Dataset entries

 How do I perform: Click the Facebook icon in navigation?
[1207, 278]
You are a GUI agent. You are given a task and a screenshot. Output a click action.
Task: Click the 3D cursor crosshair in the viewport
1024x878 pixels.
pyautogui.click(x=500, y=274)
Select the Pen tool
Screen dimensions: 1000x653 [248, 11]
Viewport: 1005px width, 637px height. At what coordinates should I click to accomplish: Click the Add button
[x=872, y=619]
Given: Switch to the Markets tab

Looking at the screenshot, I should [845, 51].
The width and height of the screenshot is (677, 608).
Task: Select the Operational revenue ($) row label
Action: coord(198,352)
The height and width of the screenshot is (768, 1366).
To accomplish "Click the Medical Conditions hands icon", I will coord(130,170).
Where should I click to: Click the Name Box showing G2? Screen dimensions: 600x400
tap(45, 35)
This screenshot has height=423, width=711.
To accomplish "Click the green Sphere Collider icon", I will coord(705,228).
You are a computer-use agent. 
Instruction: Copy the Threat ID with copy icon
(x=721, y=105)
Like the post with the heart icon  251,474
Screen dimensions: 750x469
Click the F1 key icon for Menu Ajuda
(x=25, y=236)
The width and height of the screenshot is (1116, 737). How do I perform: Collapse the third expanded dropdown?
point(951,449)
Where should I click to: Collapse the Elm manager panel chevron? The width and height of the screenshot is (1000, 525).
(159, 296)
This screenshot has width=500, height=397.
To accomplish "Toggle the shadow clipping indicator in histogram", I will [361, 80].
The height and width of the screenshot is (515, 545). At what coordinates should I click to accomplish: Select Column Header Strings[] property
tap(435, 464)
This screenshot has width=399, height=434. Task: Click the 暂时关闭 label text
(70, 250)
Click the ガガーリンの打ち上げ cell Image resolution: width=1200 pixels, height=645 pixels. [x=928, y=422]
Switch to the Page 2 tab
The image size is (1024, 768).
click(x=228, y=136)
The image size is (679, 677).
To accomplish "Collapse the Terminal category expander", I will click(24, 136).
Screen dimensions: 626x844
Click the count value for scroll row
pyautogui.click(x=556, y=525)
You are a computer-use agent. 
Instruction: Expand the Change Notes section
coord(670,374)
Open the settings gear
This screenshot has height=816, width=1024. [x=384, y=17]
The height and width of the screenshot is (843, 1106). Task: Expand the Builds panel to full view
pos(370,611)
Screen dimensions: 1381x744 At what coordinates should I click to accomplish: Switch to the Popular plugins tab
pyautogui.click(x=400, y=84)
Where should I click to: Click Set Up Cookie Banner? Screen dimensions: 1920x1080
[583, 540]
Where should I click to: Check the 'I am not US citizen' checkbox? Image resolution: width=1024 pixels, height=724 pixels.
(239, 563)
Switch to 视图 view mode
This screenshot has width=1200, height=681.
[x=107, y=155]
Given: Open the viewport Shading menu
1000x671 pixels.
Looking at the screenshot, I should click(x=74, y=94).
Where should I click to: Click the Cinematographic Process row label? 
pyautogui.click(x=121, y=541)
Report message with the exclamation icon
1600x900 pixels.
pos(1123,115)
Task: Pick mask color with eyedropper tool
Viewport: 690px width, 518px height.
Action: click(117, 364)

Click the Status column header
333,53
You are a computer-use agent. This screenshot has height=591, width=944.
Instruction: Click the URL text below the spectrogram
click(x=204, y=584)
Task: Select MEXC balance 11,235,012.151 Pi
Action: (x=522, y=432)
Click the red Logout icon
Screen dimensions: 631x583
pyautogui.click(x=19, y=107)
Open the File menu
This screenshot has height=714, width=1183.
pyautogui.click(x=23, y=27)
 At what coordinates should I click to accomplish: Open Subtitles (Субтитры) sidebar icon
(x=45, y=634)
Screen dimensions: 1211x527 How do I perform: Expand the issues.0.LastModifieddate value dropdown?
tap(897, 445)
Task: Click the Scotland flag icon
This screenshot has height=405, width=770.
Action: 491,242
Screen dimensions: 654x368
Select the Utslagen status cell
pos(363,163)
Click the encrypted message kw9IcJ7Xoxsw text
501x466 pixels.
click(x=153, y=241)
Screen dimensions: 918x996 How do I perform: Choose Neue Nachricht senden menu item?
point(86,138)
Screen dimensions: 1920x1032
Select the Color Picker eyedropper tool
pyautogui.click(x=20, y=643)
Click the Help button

- _Task item_:
Copy the entries above exactly. Miss none of them.

- _Solution_:
 How do I perform: Click the Facebook icon in navigation?
[1207, 278]
You are a GUI agent. You are given a task and a screenshot. Output a click action.
Task: Click the 3D cursor crosshair in the viewport
1024x878 pixels.
pyautogui.click(x=500, y=274)
Select the Pen tool
Screen dimensions: 1000x653 [248, 11]
Viewport: 1005px width, 637px height. At what coordinates should I click to accomplish: Click the Add button
[x=872, y=619]
Given: Switch to the Markets tab

Looking at the screenshot, I should [845, 51].
The width and height of the screenshot is (677, 608).
Task: Select the Operational revenue ($) row label
Action: coord(198,352)
The height and width of the screenshot is (768, 1366).
To accomplish "Click the Medical Conditions hands icon", I will coord(130,170).
Where should I click to: Click the Name Box showing G2? Screen dimensions: 600x400
tap(45, 35)
This screenshot has height=423, width=711.
To accomplish "Click the green Sphere Collider icon", I will coord(705,228).
You are a computer-use agent. 
Instruction: Copy the Threat ID with copy icon
(x=721, y=105)
Like the post with the heart icon  251,474
Screen dimensions: 750x469
Click the F1 key icon for Menu Ajuda
(x=25, y=236)
The width and height of the screenshot is (1116, 737). How do I perform: Collapse the third expanded dropdown?
point(951,449)
Where should I click to: Collapse the Elm manager panel chevron? The width and height of the screenshot is (1000, 525).
(159, 296)
This screenshot has width=500, height=397.
To accomplish "Toggle the shadow clipping indicator in histogram", I will [361, 80].
The height and width of the screenshot is (515, 545). At what coordinates should I click to accomplish: Select Column Header Strings[] property
tap(435, 464)
This screenshot has width=399, height=434. Task: Click the 暂时关闭 label text
(70, 250)
Click the ガガーリンの打ち上げ cell Image resolution: width=1200 pixels, height=645 pixels. [x=928, y=422]
Switch to the Page 2 tab
The image size is (1024, 768).
click(x=228, y=136)
The image size is (679, 677).
To accomplish "Collapse the Terminal category expander", I will click(24, 136).
Screen dimensions: 626x844
Click the count value for scroll row
pyautogui.click(x=556, y=525)
You are a computer-use agent. 
Instruction: Expand the Change Notes section
coord(670,374)
Open the settings gear
This screenshot has height=816, width=1024. [x=384, y=17]
The height and width of the screenshot is (843, 1106). Task: Expand the Builds panel to full view
pos(370,611)
Screen dimensions: 1381x744 At what coordinates should I click to accomplish: Switch to the Popular plugins tab
pyautogui.click(x=400, y=84)
Where should I click to: Click Set Up Cookie Banner? Screen dimensions: 1920x1080
[583, 540]
Where should I click to: Check the 'I am not US citizen' checkbox? Image resolution: width=1024 pixels, height=724 pixels.
(239, 563)
Switch to 视图 view mode
This screenshot has width=1200, height=681.
[x=107, y=155]
Given: Open the viewport Shading menu
1000x671 pixels.
Looking at the screenshot, I should click(x=74, y=94).
Where should I click to: Click the Cinematographic Process row label? 
pyautogui.click(x=121, y=541)
Report message with the exclamation icon
1600x900 pixels.
pos(1123,115)
Task: Pick mask color with eyedropper tool
Viewport: 690px width, 518px height.
Action: click(117, 364)

Click the Status column header
333,53
You are a computer-use agent. This screenshot has height=591, width=944.
Instruction: Click the URL text below the spectrogram
click(x=204, y=584)
Task: Select MEXC balance 11,235,012.151 Pi
Action: (x=522, y=432)
Click the red Logout icon
Screen dimensions: 631x583
pyautogui.click(x=19, y=107)
Open the File menu
This screenshot has height=714, width=1183.
pyautogui.click(x=23, y=27)
 At what coordinates should I click to accomplish: Open Subtitles (Субтитры) sidebar icon
(x=45, y=634)
Screen dimensions: 1211x527 How do I perform: Expand the issues.0.LastModifieddate value dropdown?
tap(897, 445)
Task: Click the Scotland flag icon
This screenshot has height=405, width=770.
Action: 491,242
Screen dimensions: 654x368
Select the Utslagen status cell
pos(363,163)
Click the encrypted message kw9IcJ7Xoxsw text
501x466 pixels.
click(x=153, y=241)
Screen dimensions: 918x996 How do I perform: Choose Neue Nachricht senden menu item?
point(86,138)
Screen dimensions: 1920x1032
Select the Color Picker eyedropper tool
pyautogui.click(x=20, y=643)
Click the Help button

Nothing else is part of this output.